Most students will not be asked to pay the full sticker price of a school. Rather, they are offered a financial aid plan that includes a mix of loans, grants, scholarships, and possibly work-study opportunities. The total cost of going to Seton Hill University can seem tremendous, but do not forget that almost all students are given some form of financial help.
Just what financial aid solutions can Seton Hill deliver, and just what are you going to be eligible for? Keep reading for answers. Keep going to see how much school funding could be available to you.
How much aid you qualify for depends largely on your family’s financial circumstances. Continue reading to find information to help you understand just how much assistance you can expect to receive from Seton Hill University.
Aid such as grants, loans, work-study, and scholarships helps colleges decrease the real cost of attendance for most students. Keep in mind that certain forms of assistance are more beneficial than others, and aid amounts differ from student to student.
Looking at the entering class at Seton Hill University, 100% of first-time, full-time freshmen received some form of financial aid (about 317 first-years).
| Type of Aid | % of Freshmen Receiving | Average Amount |
|---|---|---|
| Grant or scholarship aid (all sources) | 100% | $33,447 |
| Institutional grants & scholarships | 99% | $29,369 |
| Federal Pell grants | 34% | $5,409 |
| State/local grants | 39% | $5,185 |
| Federal student loans | 77% | $5,263 |
Because grants and scholarships do not have to be repaid, they are the most sought-after type of financial aid. Here, about 95% of undergraduates were awarded grant or scholarship aid averaging $28,288 (covering around 1491 students).
| Award | % of Undergrads Receiving | Average Amount |
|---|---|---|
| Grant or scholarship aid (all sources) | 95% | $28,288 |
| Federal Pell grants | 31% | $5,208 |
| Federal student loans | 71% | $6,825 |
For students living on campus and receiving title-IV aid, grants averaged $33,979.
Since aid is largely need-based, the real cost of attendance falls steeply for lower-income families.
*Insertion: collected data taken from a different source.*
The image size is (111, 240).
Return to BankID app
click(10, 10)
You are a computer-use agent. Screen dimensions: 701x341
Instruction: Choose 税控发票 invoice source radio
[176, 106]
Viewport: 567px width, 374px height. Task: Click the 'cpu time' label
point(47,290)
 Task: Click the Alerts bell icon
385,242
| Family Income | Average Net Price |
|---|---|
| $0 – $48,000 | $14,948 |
| $30,001 – $75,000 | $17,200 |
| Over $75,000 | $26,494 |
The numbers above are post-aid net prices, so they already account for grants and scholarships.
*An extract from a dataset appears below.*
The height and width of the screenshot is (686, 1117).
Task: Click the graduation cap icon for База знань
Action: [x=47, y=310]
The net price strips out grant and scholarship aid from the sticker price to show roughly what families really pay.
| Cohort | Average Net Price |
|---|---|
| On-campus title-IV students | $22,204 |
| Off-campus title-IV students | $22,523 |
To project your own net price, use Seton Hill’s official net price calculator: www.setonhill.edu/tuition-financial-aid/financial-aid-process-policies/estimated-costs/.
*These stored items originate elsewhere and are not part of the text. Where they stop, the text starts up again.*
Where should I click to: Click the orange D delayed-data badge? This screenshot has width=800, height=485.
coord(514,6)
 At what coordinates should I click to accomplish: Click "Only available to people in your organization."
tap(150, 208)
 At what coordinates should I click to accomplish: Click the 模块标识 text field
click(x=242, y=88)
The middle student in the debt distribution at Seton Hill owes $23,000 in federal student debt.
| Metric | Amount |
|---|---|
| Median federal debt (all student-aid borrowers) | $23,000 |
| Median federal debt (graduates only) | $27,000 |
| Typical 10-year monthly payment (graduates) | $286.24/mo |
The 10-year payment estimate assumes a standard federal repayment plan and the median graduate debt amount.
The numbers below show the full range, not just the middle of the distribution. The figures below chart the debt distribution at Seton Hill.
| Percentile | Cumulative Federal Debt |
|---|---|
| 10th percentile (lowest-debt students) | $4,750 |
| 25th percentile | $11,187 |
| 75th percentile | $28,125 |
| 90th percentile (highest-debt students) | $34,750 |
Median debt varies by family income, by first-generation status, and by dependency status.
By Family Income
| Income tier | Median federal debt |
|---|---|
| Low income | $22,000 |
| Middle income | $21,375 |
| High income | $23,250 |
First-Gen vs Continuing-Gen Median Debt
| Cohort | Median federal debt |
|---|---|
| First-generation students | $22,342 |
| Continuing-generation students | $23,250 |
By Dependency Status
| Cohort | Median federal debt |
|---|---|
| Dependent students | $22,781 |
| Independent students | $23,245 |
Federal data publishes pre-calculated indicators that summarize debt outcomes. Seton Hill.
Stafford loans are the federal government’s primary direct undergraduate lending program. The aggregate figures below show how active the program is at Seton Hill:
| Metric | Value |
|---|---|
| Stafford loan recipients | 8757 |
| Total Stafford loan amount | $219,747,319 |
GI Bill and DoD Tuition Assistance are the two federal aid programs targeted at military-affiliated students.
Post-9/11 GI Bill recipients
| Metric | Value |
|---|---|
| GI Bill recipients | 7 |
| Total GI Bill amount | $111,858 |
| Average GI Bill amount per recipient | $15,980 |
Active-duty Tuition Assistance recipients
| Metric | Value |
|---|---|
| DoD Tuition Assistance recipients | 6 |
| Total DoD amount | $13,750 |
| Average DoD amount per recipient | $2,292 |
References
More about our data sources and methodologies.